Picture: strong blueberry plants in C14 Deko
Blueberries can generally be cultivated through another season quite well. However, it has also been shown that the plant quality is positively affected by partial pruning. In contrast to raspberries and blackberries, blueberries are only cut back to a maximum of half their size, which results in a much bushier plant quality. Here too, (partial) pruning should be carried out as early as possible with the beginning of growth. This early pruning ensures that both growth phases of the blueberries can be fully utilised. As with blackberries, blueberries also have an increased need for nitrogen, especially in the second growth phase from mid/end of July. This must be taken into account in the fertilisation concept.
Picture: well-branched black currant plants in C5
As already mentioned, gooseberries and currants finish their period of growth particularly early. As a result, pruning must also take place very early in order to ensure that a high-quality plant grows again. However, since currants finish their growth before gooseberries and thus have a comparatively short vegetation window, the currants, and especially the white and red varieties, should be pruned back to a maximum of half their size. Blackcurrants and gooseberries can also be cut back even further. However, this also depends on the original plant quality (the better the quality, the less pruning is recommended). The relatively short growth window then has a strong influence on the fertilisation strategy. Especially at the beginning of the vegetative phase there is an increased need for nutrients. Here, suitably adapted fertilisation measures can also lead to the growth phase being extended.

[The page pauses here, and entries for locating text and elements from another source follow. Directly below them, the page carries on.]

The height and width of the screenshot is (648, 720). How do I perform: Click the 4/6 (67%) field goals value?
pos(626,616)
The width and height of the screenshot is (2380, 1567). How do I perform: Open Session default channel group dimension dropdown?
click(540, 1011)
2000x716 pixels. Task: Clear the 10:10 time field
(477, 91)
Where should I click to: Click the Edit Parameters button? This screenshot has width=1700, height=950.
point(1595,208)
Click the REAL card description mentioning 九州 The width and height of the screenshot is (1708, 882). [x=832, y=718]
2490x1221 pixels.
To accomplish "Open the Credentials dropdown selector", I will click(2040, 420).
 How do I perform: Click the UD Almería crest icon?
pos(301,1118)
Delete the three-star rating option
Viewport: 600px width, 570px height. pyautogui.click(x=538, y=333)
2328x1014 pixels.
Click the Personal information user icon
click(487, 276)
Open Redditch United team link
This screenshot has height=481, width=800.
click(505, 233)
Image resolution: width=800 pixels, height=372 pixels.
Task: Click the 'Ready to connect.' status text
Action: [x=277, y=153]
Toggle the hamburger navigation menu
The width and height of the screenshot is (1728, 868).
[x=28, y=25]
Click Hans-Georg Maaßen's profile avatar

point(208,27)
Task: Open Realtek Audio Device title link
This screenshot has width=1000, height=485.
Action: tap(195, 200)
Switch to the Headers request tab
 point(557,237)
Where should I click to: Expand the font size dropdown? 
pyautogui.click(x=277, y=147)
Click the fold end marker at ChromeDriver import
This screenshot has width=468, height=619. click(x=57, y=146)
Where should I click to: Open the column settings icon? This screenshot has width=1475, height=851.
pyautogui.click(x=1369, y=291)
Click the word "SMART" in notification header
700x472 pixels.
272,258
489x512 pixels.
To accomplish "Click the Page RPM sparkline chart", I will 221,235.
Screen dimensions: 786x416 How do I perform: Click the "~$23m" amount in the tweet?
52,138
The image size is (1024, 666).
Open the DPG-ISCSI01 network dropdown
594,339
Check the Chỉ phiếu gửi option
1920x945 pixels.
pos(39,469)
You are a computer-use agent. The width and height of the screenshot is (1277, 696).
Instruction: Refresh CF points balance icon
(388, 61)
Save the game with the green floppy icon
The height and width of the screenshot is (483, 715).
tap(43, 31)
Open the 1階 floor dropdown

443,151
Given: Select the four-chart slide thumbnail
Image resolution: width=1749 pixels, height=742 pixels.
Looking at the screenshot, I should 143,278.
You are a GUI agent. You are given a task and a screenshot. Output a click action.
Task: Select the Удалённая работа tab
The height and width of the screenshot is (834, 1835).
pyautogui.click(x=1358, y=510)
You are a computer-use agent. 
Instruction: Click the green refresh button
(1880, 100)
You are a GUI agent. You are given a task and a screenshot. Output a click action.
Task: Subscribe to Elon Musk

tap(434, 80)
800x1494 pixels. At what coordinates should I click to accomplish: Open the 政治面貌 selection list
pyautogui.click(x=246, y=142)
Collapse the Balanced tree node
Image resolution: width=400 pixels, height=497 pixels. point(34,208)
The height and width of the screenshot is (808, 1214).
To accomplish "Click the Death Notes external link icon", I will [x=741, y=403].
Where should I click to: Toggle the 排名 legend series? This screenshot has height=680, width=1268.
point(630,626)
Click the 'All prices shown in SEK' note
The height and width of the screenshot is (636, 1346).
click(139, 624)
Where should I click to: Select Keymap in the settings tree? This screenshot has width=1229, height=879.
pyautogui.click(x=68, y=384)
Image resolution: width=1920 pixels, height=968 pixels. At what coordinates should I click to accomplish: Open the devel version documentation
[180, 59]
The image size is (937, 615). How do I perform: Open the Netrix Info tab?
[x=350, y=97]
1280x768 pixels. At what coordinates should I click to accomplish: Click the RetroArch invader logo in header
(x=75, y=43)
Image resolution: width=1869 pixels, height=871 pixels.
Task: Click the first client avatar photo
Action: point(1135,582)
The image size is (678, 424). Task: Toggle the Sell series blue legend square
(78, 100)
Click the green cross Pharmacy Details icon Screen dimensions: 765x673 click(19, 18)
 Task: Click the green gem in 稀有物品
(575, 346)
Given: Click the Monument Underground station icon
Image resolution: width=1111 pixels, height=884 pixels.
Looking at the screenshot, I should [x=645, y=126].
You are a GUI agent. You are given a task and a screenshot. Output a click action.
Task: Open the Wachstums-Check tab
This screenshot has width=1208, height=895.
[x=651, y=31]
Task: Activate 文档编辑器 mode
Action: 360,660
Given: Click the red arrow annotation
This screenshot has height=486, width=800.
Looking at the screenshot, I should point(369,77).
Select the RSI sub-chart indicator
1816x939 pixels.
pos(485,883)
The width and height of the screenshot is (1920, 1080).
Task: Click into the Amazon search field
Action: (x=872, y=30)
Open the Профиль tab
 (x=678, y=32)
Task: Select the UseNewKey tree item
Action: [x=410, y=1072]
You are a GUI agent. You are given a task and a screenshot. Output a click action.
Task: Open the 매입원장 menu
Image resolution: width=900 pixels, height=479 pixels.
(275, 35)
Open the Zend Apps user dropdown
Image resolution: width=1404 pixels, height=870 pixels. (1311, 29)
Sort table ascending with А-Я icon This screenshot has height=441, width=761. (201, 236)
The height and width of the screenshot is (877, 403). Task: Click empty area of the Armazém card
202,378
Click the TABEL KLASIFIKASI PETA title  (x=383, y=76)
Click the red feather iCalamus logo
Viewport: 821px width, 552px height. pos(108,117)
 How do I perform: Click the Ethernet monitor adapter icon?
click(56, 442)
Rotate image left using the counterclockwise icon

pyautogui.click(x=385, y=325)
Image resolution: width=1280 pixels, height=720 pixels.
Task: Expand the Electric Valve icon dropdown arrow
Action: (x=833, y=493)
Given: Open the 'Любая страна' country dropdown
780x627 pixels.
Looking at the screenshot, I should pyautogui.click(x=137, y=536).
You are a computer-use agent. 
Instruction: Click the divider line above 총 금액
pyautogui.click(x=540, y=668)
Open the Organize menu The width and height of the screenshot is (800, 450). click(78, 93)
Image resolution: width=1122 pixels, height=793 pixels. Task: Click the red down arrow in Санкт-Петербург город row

In general, it is also possible to repot remaining plants into larger containers (e.g. C5, C7.5 or C10) in order to obtain a large and vigorous solitary plant. Such solitary plants can then possibly open up new sales channels. As a result, this also allows for other sales times when these large plants can be sold with flowers and/or fruits, for example. This is especially useful for smaller container sizes (C2/C3) and/or for special varieties. These include, for example, compact growing varieties or varieties with added values such as particularly striking flowers or an unusual leaf colouration.
Picture: Lowberry® raspberry and Lowberry® blackberry in C14 Deko
Thoughts at the end
Even if the plant sales should not go as planned, whether due to variable weather conditions or extraordinary external circumstances such as those currently prevailing, there may still be ways and means of preventing a loss.
It goes without saying that the paths we point out are not a universal remedy. However, they should serve to show possibilities that even in difficult times things do not have to be hopeless and that something can still be saved. Everyone has to find the right way for his/her business.